A study (Sultana et al., 2016) conducted on efficacy of extracts of some medicinal plants against a stored grain pest Cryptolestes ferrugineus (Stephens) (Coleoptera: Cucujidae) indicated that mortality of pest insect increased with increasing oil extract concentration. These results suggest that weeds extracts can give increased mortality of Oxycarenus Spp. if the concentration of plant extracts is increased.
Comparison of results along three time periods shows that maximum mortality of O. hyalinipennis was generated after 72 h’ time periods and minimum and least mortality was after 24 h’ time periods. These results are in agreement with those of Sultana et al. (2016) that showed mortality of Trogoderma granarium (Everts) (Coleoptera: Dermestidae) treated with weed extract was significantly more after six days than after four or two days treatment time.
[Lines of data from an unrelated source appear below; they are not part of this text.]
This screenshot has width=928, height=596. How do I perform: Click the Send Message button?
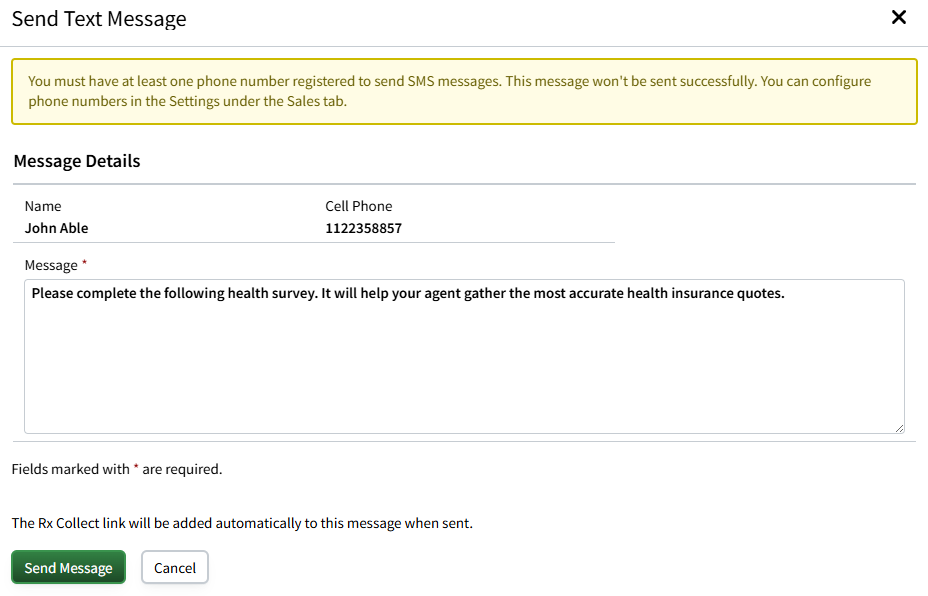[68, 567]
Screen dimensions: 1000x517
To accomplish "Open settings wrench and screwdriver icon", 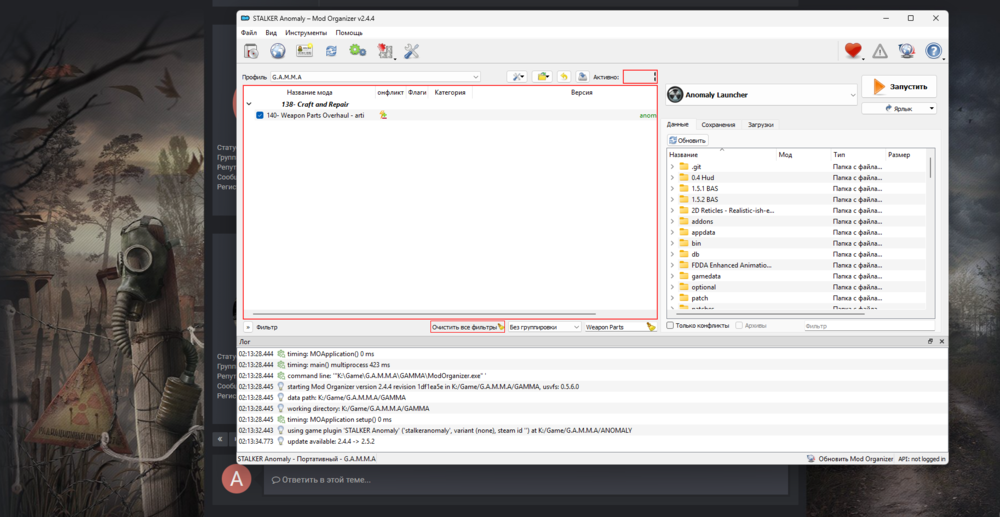I will coord(411,51).
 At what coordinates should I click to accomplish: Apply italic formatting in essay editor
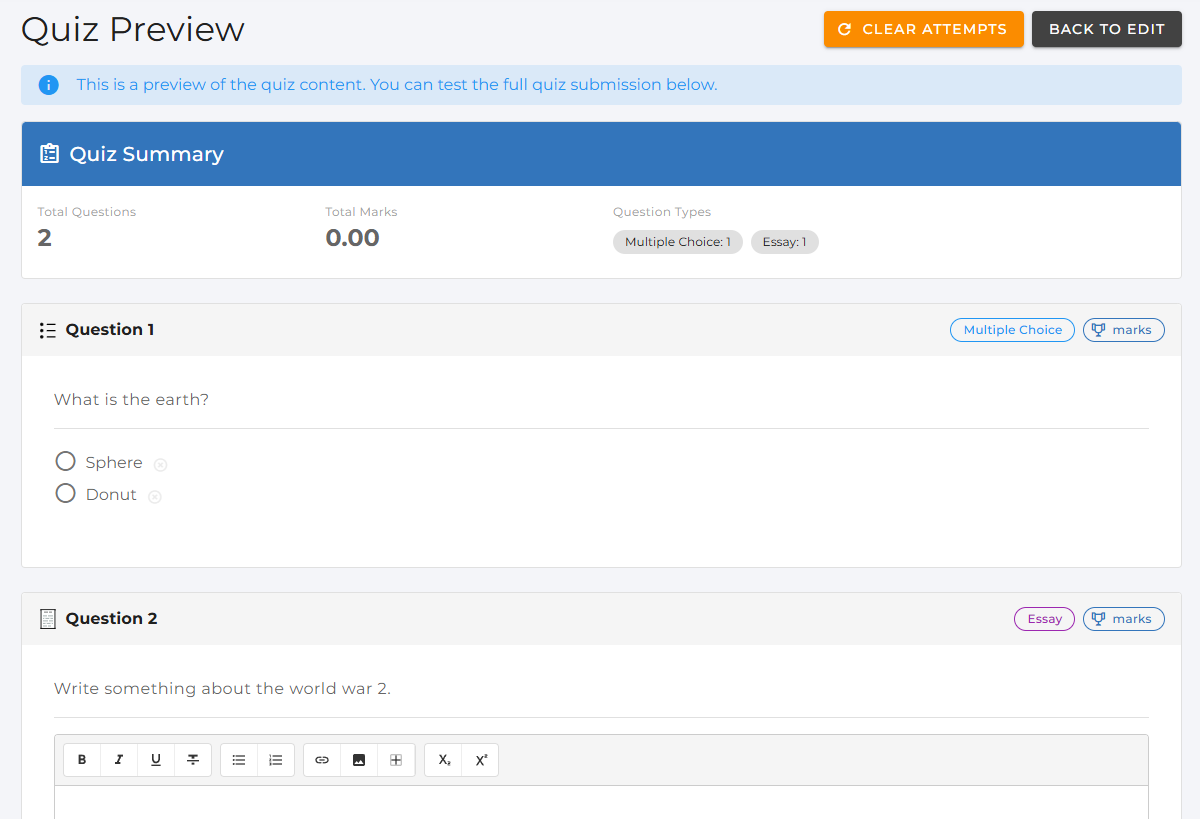119,760
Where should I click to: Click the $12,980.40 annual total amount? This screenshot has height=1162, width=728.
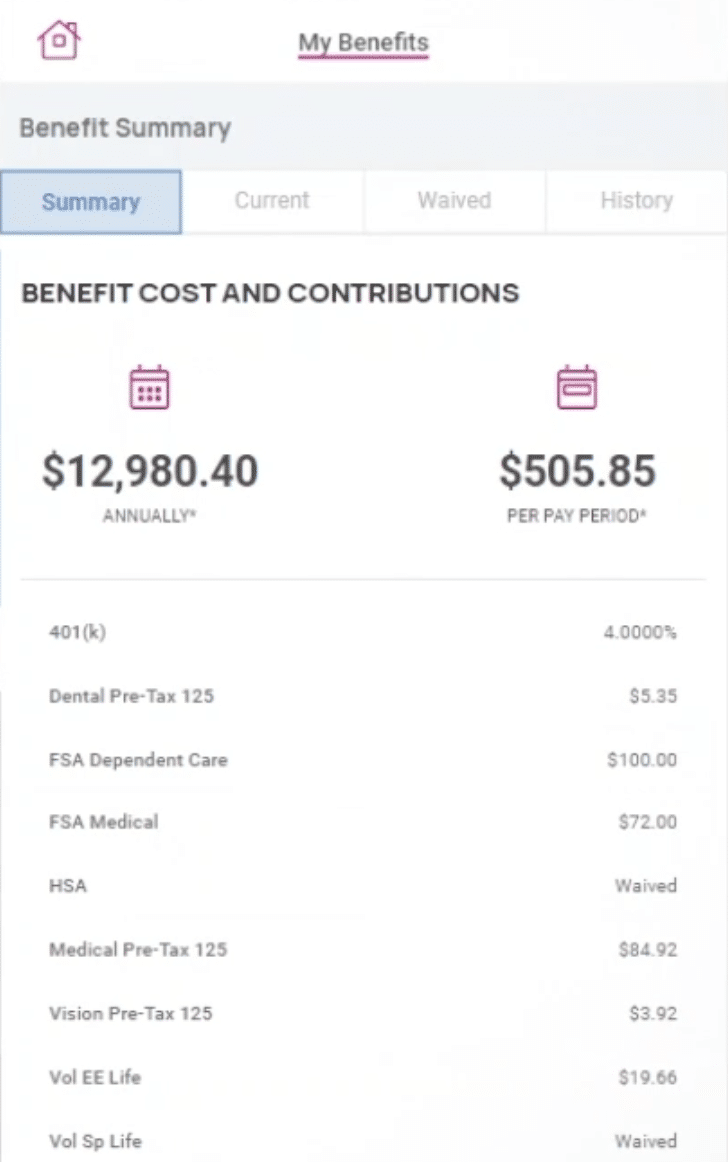point(150,470)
However repellency of insects decreased as treatment period increased in their experiments. These results can also be compared with those of Saleem et al. (2014). Their results showed mortality of different storage pests insects increased by increasing extract concentrations and exposure time for different medicinal plant extracts including Dhatura extract.
Our results can be compared with other studies that showed the relative importance of different plant parts for difference in their toxicological effects. A study (Asiry, 2015) showed that stem aqueous extracts of bitter apple was revealed to be more effective than its root by 0.83 per cent, its leaf by 0.47 per cent and its fruit by 0.36% for managing Rhopalosiphum padi (L.) (Homoptera: Aphididae). Thus it becomes imperative to evaluate insecticidal potential of whole plant and all of its parts separately as well.
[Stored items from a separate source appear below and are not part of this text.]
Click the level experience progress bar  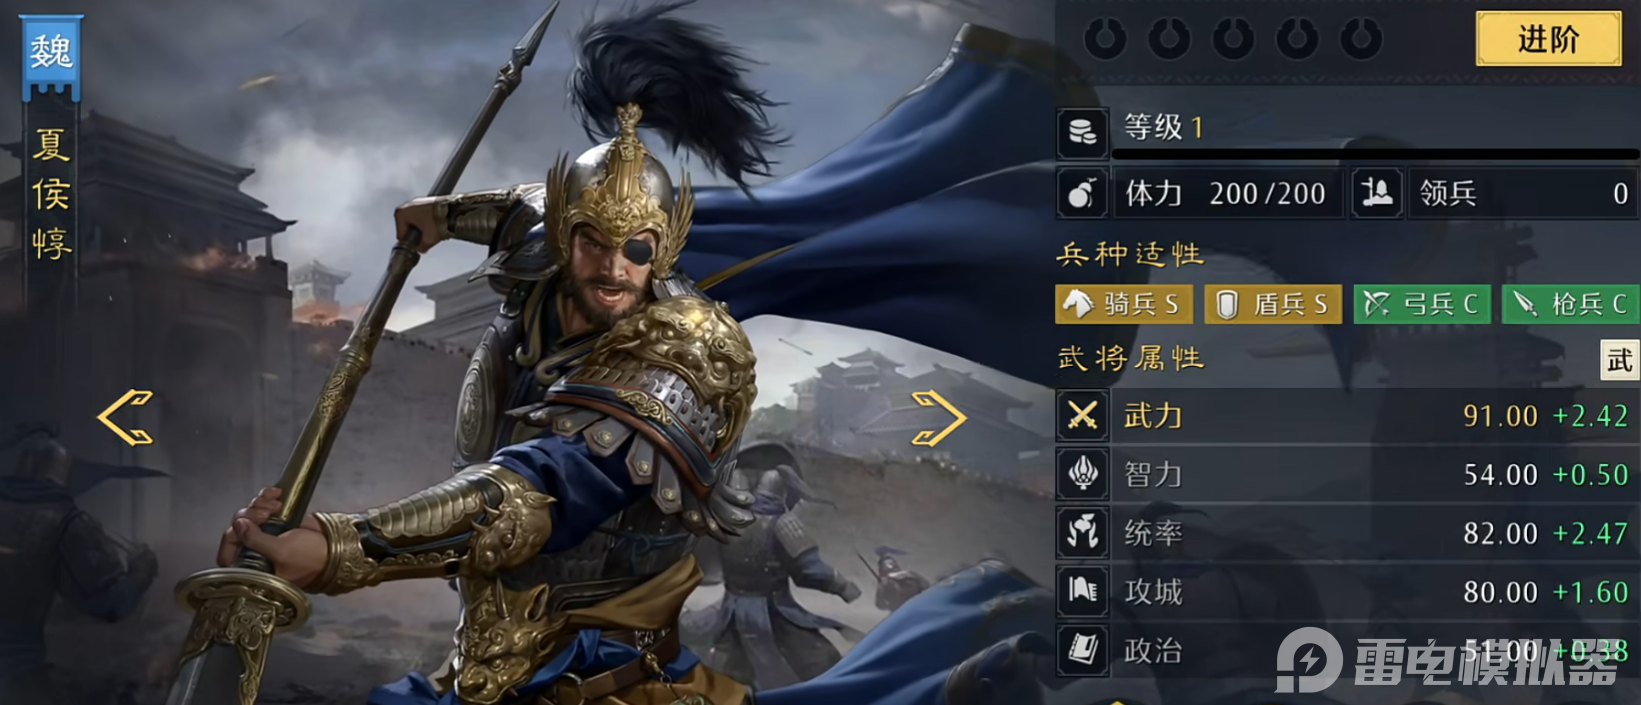pos(1376,154)
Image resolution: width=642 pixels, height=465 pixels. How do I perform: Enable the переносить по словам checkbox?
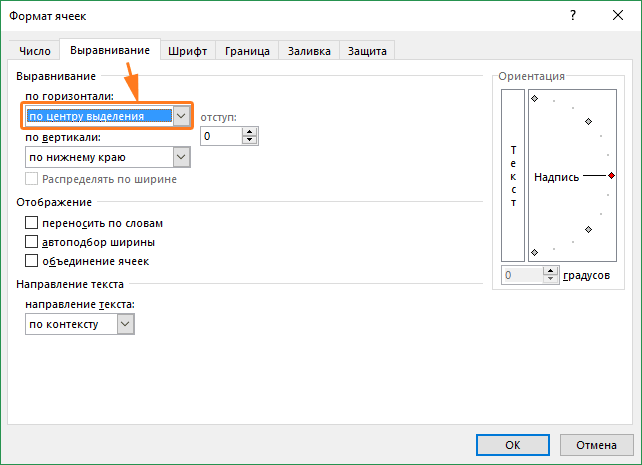coord(32,223)

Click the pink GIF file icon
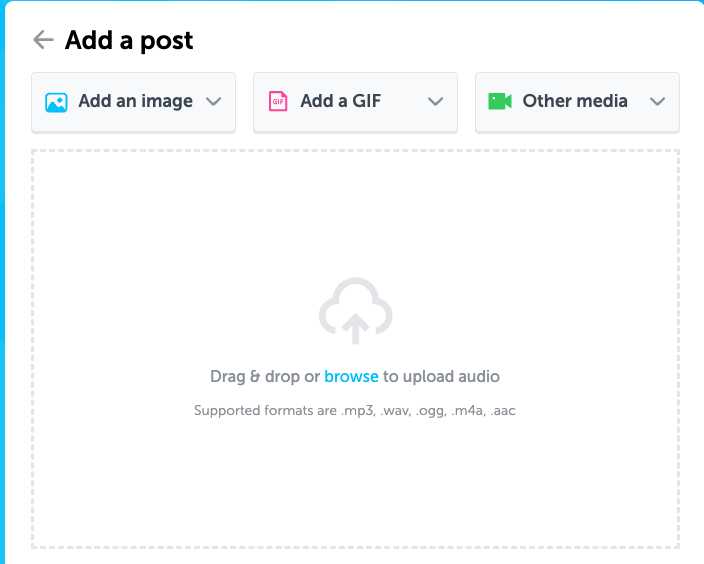point(278,101)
It has been stated that in a comparative studies of plant oils against pulse beetles, although other botanicals compared with neem resulted in significantly less mortality of pest species yet those had negative effect on other life history parameters for this pest species for example prevention of egg laying and reduced population buildup (Sharma et al. 2016).
Overall efficacy of weeds’ hot water extracts in terms of mortality of O. hyalinipennis
Overall efficacy is shown by scatter plot diagram (Fig 1). The diagram shows mortality is more in case of D. alba followed by W. somnifera and least due to C. album. Effect of concentrations shows minimum mortality due to 1 % extract and maximum is often due to highest concentration of 20%. Plant parts effect shows root extracts usually yielded the highest mortality followed by leaf extracts and minimum due to stem extracts. Effect of time period shows maximum mortality after 72 h and minimum after 24 h.
4. Conclusion
This study revealed that the weed species D. alba proved potent among the tested weeds against O. hyalinipennis resulting in maximum mortality. On the other hand, maximum mortality of 60 % limit under current conditions suggest to either increase the concentration of this weed e.g., D. alba against this pest to gain maximum mortality following this method or some other extraction method e.g. ethanolic extracts should be evaluated to gain greater mortality of this species.